Submitted to: Plant Physiology Supplement
Publication Type: Abstract only
Publication Acceptance Date: 8/2/1997
Publication Date: N/A
Citation: Interpretive Summary:
Technical Abstract: Many grass lignins are unique in containing relatively large amounts of p- coumaric acid (pCA) attached via an ester linkage to C-9 position of lignin monomers. In the case of corn, pCA constitutes 15-18% of a dioxane soluble enzyme lignin. In addition, the major portion of the pCA appears to be specifically attached to sinapyl alcohol residues. A perplexing problem is the function of pCA and why or how it remains unincorporated into the growing lignin molecule.

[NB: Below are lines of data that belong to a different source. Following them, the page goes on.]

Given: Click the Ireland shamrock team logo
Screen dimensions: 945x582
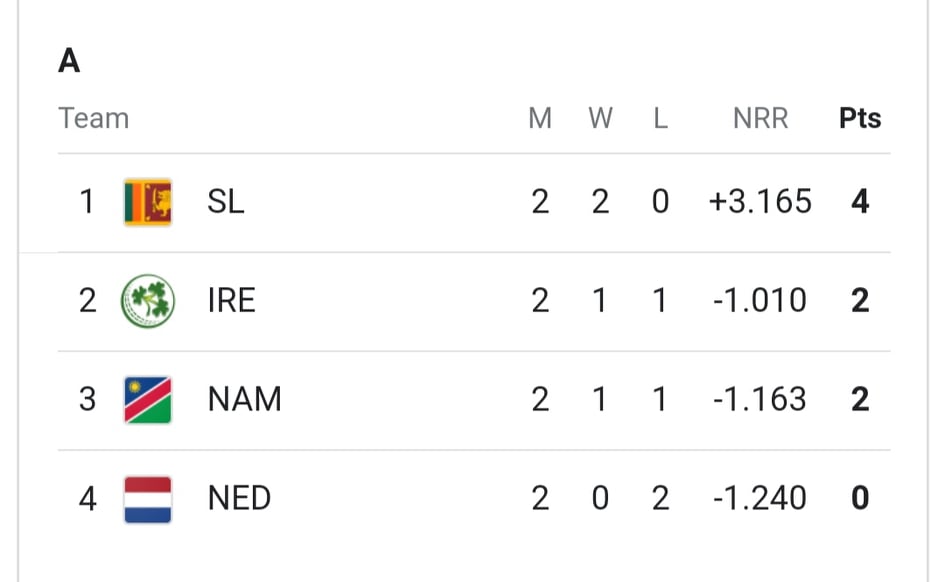Looking at the screenshot, I should click(148, 301).
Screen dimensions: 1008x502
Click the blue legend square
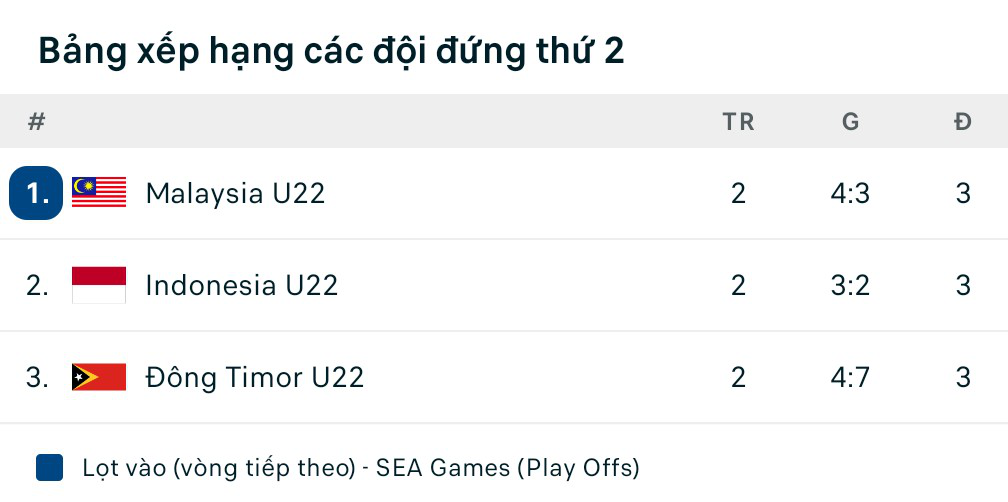[49, 467]
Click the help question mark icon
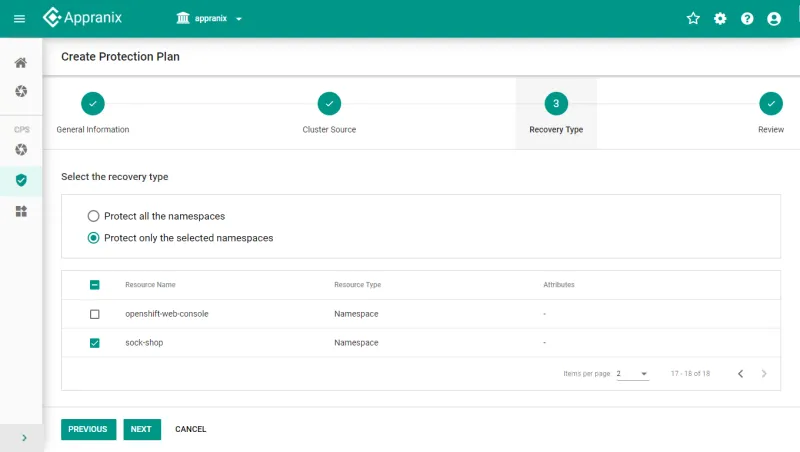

Studies with isolated corn wall peroxidases show that pCA undergoes rapid radical coupling in the presence of hydrogen peroxide yet sinapyl alcohol undergoes very slow radical coupling. Analysis of corn wall peroxidases revealed no specific enzymes that would lead to the preferred incorporation of sinapyl alcohol as seen in other plants. The addition of sinapyl p-coumarate conjugate to a reaction mixture containing peroxidase, sinapyl alcohol, and hydrogen peroxide stimulated the rate of sinapyl alcohol radical coupling by 10-20 fold. Based on spectral analysis it appears that pCA radicals form rapidly but prefer to transfer these radicals to sinapyl alcohol. The newly formed sinapyl alcohol radicals form cross-coupled products. Radicals of sinapyl alcohol and pCA do not form cross-coupled products. As long as hydrogen peroxide is limiting pCA remains uncoupled. The role of pCA may be as an attached radical transfer mechanism for optimizing radical coupling of sinapyl alcohol into the growing lignin polymer. Attachment of some pCA to sinapyl alcohol insures localization of the radical transfer mechanism in areas where sinapyl alcohol is being incorporated into lignin.